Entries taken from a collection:
══════════════════════════════
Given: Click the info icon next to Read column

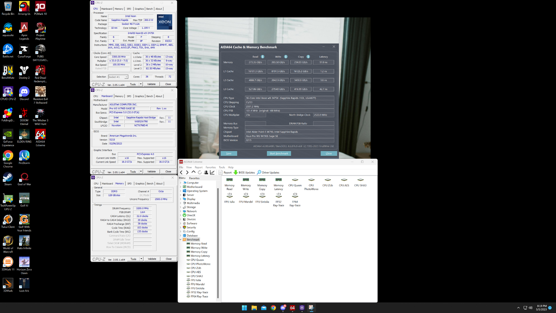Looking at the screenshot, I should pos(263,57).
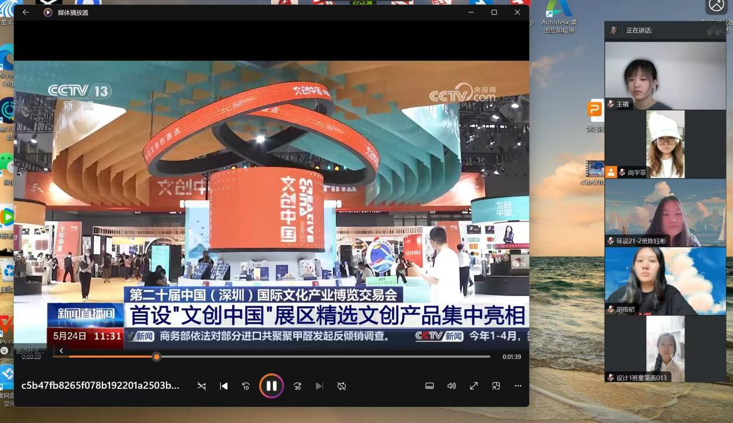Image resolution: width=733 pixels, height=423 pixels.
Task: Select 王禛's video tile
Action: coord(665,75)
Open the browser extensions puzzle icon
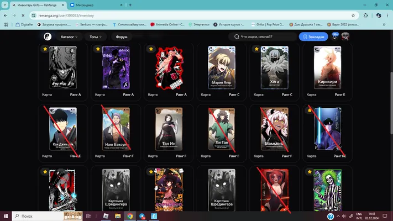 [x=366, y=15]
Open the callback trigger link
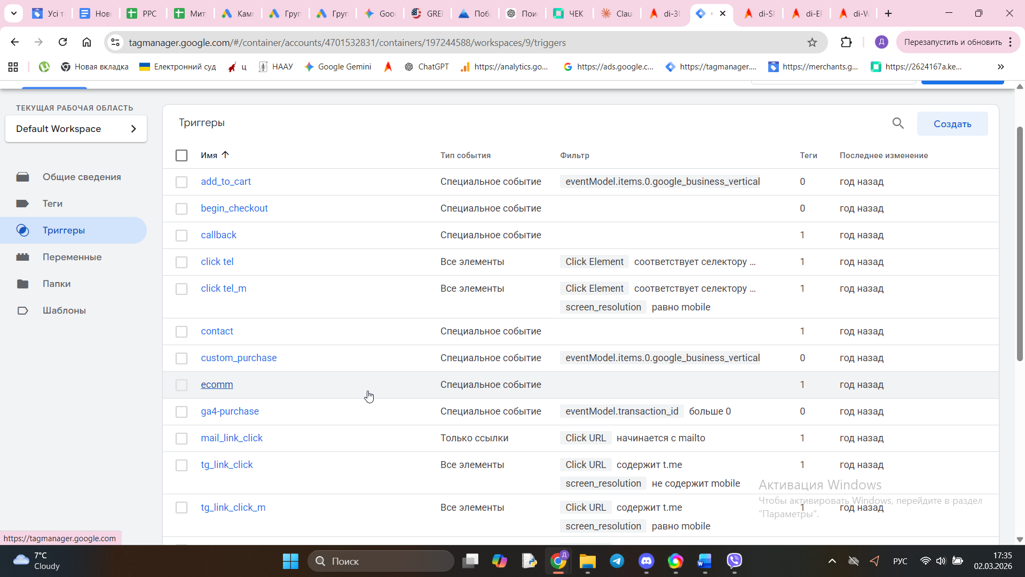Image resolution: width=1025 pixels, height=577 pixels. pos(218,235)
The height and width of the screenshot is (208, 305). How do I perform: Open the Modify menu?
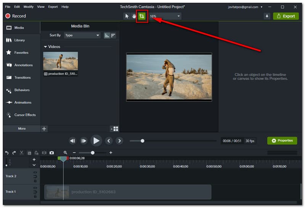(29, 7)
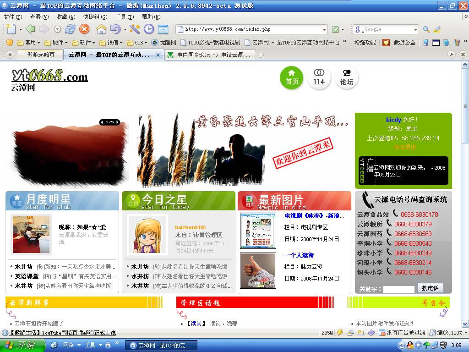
══════════════════════════════
Prompt: Return every one of the records above exactly as they appear, line for line. Leave the pictures out.

Response for this exercise:
Given: Click the info icon next to Read column

Looking at the screenshot, I should pos(263,57).
Image resolution: width=733 pixels, height=423 pixels.
Task: Select 王禛's video tile
Action: coord(665,75)
Open the browser extensions puzzle icon
 [x=366, y=15]
Open the callback trigger link
Image resolution: width=1025 pixels, height=577 pixels. pos(218,235)
The height and width of the screenshot is (208, 305). How do I perform: Open the Modify menu?
(29, 7)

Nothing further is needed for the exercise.